[Supplied data]:
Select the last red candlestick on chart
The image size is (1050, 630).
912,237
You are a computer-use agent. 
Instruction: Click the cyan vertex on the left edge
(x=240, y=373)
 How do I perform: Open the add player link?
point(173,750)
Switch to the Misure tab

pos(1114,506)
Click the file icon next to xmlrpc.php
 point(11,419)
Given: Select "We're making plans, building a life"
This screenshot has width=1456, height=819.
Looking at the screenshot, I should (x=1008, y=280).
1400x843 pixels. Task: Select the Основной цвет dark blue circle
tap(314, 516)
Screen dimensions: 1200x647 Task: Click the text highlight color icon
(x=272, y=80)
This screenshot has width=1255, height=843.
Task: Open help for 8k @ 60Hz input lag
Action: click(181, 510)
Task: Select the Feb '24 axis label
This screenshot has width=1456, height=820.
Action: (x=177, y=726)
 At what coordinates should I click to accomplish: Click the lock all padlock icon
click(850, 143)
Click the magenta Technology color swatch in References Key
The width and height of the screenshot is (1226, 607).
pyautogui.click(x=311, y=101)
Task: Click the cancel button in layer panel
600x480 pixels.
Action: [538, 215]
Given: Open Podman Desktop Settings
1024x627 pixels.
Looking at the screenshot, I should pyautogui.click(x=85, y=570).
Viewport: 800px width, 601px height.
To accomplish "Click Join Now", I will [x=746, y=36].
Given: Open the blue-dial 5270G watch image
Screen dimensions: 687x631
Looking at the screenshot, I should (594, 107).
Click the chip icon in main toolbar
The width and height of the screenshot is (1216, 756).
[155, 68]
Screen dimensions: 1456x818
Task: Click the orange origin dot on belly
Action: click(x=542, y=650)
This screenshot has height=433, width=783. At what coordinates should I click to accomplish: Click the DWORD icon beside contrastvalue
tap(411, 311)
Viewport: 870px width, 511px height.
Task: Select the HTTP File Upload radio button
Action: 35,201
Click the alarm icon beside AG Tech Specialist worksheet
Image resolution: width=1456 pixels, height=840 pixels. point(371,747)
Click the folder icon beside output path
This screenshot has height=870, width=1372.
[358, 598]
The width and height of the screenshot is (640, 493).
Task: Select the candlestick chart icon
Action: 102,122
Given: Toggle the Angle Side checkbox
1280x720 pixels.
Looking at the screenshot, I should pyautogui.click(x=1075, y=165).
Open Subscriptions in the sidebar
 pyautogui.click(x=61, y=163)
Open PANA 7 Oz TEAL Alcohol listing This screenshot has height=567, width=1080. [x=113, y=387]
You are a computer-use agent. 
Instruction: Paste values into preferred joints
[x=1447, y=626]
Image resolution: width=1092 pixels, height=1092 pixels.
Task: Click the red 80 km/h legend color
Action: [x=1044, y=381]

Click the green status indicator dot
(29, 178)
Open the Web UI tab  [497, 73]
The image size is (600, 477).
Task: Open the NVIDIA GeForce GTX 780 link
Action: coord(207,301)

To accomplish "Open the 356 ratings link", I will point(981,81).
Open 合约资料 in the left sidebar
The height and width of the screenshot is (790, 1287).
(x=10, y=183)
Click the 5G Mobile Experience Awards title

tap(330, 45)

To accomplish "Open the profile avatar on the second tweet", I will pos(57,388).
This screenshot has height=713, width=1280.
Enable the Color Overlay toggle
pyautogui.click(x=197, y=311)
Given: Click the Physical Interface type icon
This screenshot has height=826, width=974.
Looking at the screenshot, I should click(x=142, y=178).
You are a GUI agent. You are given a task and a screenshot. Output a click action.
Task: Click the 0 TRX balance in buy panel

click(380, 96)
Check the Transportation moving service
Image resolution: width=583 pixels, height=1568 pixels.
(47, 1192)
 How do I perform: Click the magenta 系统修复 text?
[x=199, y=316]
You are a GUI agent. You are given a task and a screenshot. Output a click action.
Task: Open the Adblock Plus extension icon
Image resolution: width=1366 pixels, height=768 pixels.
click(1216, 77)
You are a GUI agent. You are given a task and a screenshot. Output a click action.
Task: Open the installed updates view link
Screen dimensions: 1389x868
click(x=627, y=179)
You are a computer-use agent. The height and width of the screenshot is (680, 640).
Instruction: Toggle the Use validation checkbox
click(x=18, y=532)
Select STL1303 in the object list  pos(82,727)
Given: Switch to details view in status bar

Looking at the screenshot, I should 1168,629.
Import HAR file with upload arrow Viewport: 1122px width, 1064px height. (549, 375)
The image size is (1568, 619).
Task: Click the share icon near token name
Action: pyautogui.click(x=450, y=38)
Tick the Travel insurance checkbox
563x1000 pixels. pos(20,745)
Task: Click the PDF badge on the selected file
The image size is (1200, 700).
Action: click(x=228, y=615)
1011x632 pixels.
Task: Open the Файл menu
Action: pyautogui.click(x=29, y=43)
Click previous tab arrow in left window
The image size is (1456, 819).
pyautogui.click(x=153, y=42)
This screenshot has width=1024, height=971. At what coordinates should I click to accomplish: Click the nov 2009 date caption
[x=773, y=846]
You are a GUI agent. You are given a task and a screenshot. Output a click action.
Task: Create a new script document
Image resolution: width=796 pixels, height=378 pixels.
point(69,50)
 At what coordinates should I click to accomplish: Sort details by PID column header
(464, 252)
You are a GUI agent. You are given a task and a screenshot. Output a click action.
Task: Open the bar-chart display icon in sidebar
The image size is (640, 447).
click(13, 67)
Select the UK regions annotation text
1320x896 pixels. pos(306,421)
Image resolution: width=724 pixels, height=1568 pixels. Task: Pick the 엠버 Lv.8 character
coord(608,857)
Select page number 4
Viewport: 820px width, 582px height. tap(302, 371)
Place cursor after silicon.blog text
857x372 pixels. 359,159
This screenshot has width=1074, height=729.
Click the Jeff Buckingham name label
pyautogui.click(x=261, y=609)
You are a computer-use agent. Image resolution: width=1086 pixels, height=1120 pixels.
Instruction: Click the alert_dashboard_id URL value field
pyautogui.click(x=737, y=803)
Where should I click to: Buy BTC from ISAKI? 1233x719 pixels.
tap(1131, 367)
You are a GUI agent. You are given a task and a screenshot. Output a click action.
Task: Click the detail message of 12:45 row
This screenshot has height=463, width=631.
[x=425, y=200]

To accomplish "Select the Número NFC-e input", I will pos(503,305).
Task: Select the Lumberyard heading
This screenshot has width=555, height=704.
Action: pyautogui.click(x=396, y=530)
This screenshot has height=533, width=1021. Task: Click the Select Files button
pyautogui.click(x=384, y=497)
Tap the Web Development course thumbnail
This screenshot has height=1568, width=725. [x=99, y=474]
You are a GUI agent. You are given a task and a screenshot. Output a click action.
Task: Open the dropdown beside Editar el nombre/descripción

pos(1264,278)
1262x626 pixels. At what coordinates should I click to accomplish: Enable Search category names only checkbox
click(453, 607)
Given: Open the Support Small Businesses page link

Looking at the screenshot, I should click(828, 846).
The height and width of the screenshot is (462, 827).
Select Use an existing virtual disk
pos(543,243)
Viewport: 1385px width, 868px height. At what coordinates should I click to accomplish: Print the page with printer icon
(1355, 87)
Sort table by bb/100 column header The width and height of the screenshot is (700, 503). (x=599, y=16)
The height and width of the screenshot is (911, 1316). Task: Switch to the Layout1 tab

[Work task]: Please give back exactly the lines of the listing above that run from the one containing "This screenshot has height=870, width=1372." through the one containing "Select STL1303 in", and only those.

[Answer area]:
This screenshot has height=870, width=1372.
[358, 598]
The width and height of the screenshot is (640, 493).
Task: Select the candlestick chart icon
Action: 102,122
Given: Toggle the Angle Side checkbox
1280x720 pixels.
Looking at the screenshot, I should pyautogui.click(x=1075, y=165).
Open Subscriptions in the sidebar
 pyautogui.click(x=61, y=163)
Open PANA 7 Oz TEAL Alcohol listing This screenshot has height=567, width=1080. [x=113, y=387]
You are a computer-use agent. 
Instruction: Paste values into preferred joints
[x=1447, y=626]
Image resolution: width=1092 pixels, height=1092 pixels.
Task: Click the red 80 km/h legend color
Action: [x=1044, y=381]

Click the green status indicator dot
(29, 178)
Open the Web UI tab  [497, 73]
The image size is (600, 477).
Task: Open the NVIDIA GeForce GTX 780 link
Action: coord(207,301)

To accomplish "Open the 356 ratings link", I will point(981,81).
Open 合约资料 in the left sidebar
The height and width of the screenshot is (790, 1287).
(x=10, y=183)
Click the 5G Mobile Experience Awards title

tap(330, 45)

To accomplish "Open the profile avatar on the second tweet", I will pos(57,388).
This screenshot has height=713, width=1280.
Enable the Color Overlay toggle
pyautogui.click(x=197, y=311)
Given: Click the Physical Interface type icon
This screenshot has height=826, width=974.
Looking at the screenshot, I should click(x=142, y=178).
You are a GUI agent. You are given a task and a screenshot. Output a click action.
Task: Click the 0 TRX balance in buy panel

click(380, 96)
Check the Transportation moving service
Image resolution: width=583 pixels, height=1568 pixels.
(47, 1192)
 How do I perform: Click the magenta 系统修复 text?
[x=199, y=316]
You are a GUI agent. You are given a task and a screenshot. Output a click action.
Task: Open the Adblock Plus extension icon
Image resolution: width=1366 pixels, height=768 pixels.
click(1216, 77)
You are a GUI agent. You are given a task and a screenshot. Output a click action.
Task: Open the installed updates view link
Screen dimensions: 1389x868
click(x=627, y=179)
You are a computer-use agent. The height and width of the screenshot is (680, 640).
Instruction: Toggle the Use validation checkbox
click(x=18, y=532)
Select STL1303 in the object list  pos(82,727)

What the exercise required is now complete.